Depuis le début du mois, notre 4L est immobilisée par une réparation suite à l’absence de pièces de rechange et le reste avec la pénurie d’essence. Nous reprenons nos habitudes d’enfance et d’adolescence et, comme tout le monde, nous marchons. À pied, de jour comme de nuit, souvent sous la pluie, dans une ville désertée par les voitures. À la maison, nous ne disposons ni de téléphone ni de télévision. Pendant trois semaines, je n’ai pas de contact avec ma famille domiciliée à Rive-de-Gier (Loire) à 25 km. J’apprends quand le mouvement se termine, que mon père et mon frère de 19 ans, salariés à la verrerie BSN, ont participé à l’occupation de l’usine.

L’entrée massive des ouvriers dans le mouvement a décuplé nos ardeurs militantes et la manifestation la plus importante est bien sûr celle du 13 mai qui réunit 15 000 personnes. Mais le 15 mai, en fin d’après-midi, des rumeurs circulent d’une manif gigantesque en train de grossir aux abords de la gare de Châteaucreux. On s’interroge quelque peu, prêts à accourir ; notre élan tout révolutionnaire est vite brisé quand nous comprenons que l’ASSE – que la plupart d’entre nous supportent et admirent –, rapporte la Coupe de France dans une ville déchaînée par l’enthousiasme. Plus de 60 000 personnes acclament le passage de leur équipe dont seul le buteur Rachid Mekhloufi est absent, « trop modeste » diront les journaux. Quant à nous, les événements nous ont fait oublier le match.

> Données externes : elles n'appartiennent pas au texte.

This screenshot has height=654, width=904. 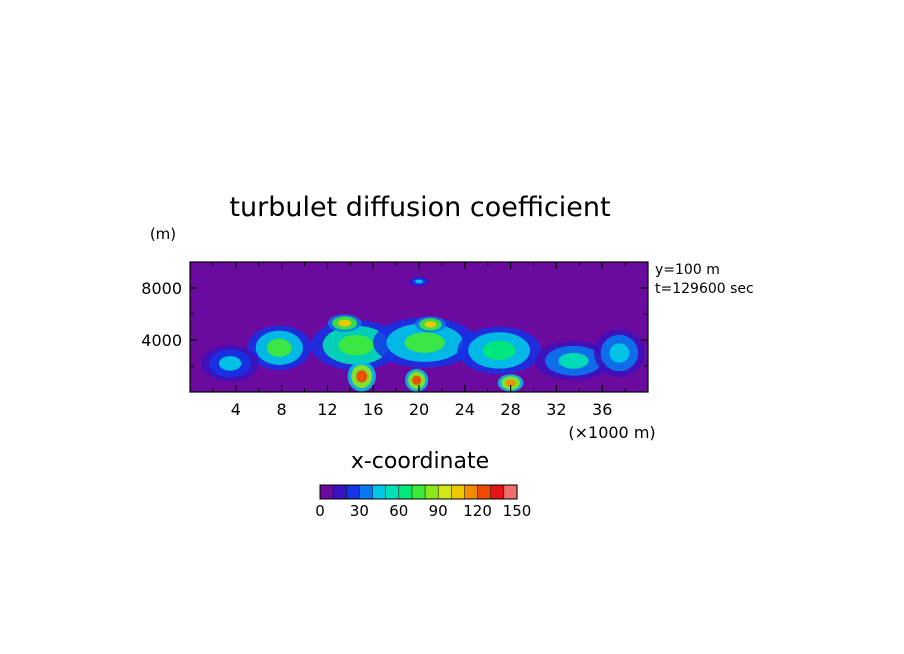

La reprise en main du mouvement par les appareils syndicaux et politiques, l’approche des élections, la répression policière multiplient nos interventions. Le 12 juin, 14 organisations d’extrême gauche, dont Voix Ouvrière, sont dissoutes. Une réunion, à laquelle nous sommes conviés, se tient au Guizay, sur les hauteurs de Saint-Étienne, dans le plus grand secret. Nous sommes sans grande appréhension, les actions de Voix Ouvrière se sont limitées à des discussions et à des distributions de tracts, ces derniers ne devant d’ailleurs jamais être conservés au domicile du diffuseur. Après quelques consignes de sécurité, la dispersion intervient rapidement. Au dernier moment, un militant parisien se détache du groupe peu porté par essence à l’humour et à la dissipation et dit en riant : « Au fond, j’avais toujours rêvé de mener une vie dissolue… ». C’est sur cette déclaration que nous mettons un terme définitif à nos relations avec Voix Ouvrière.

Je ne reviens au bureau que le 13 juin. Un chèque d’avance sur mon salaire m’attend puisque les grèves ont retardé le versement habituel. Je serai rémunérée pendant toute la période et les accords de Grenelle m’ont même octroyé une augmentation de salaire de plus de 20 %. Je ne manque pas de le claironner à mon chef de service qui reste impassible et me fait remarquer que les vacances sont terminées. Ma collègue courroucée baisse la tête. Je replonge dans la comptabilité, les congés d’été ne sont plus qu’à une quinzaine. Ma véritable vie militante commencera quelques semaines après la rentrée, dans les Cercles Rouges.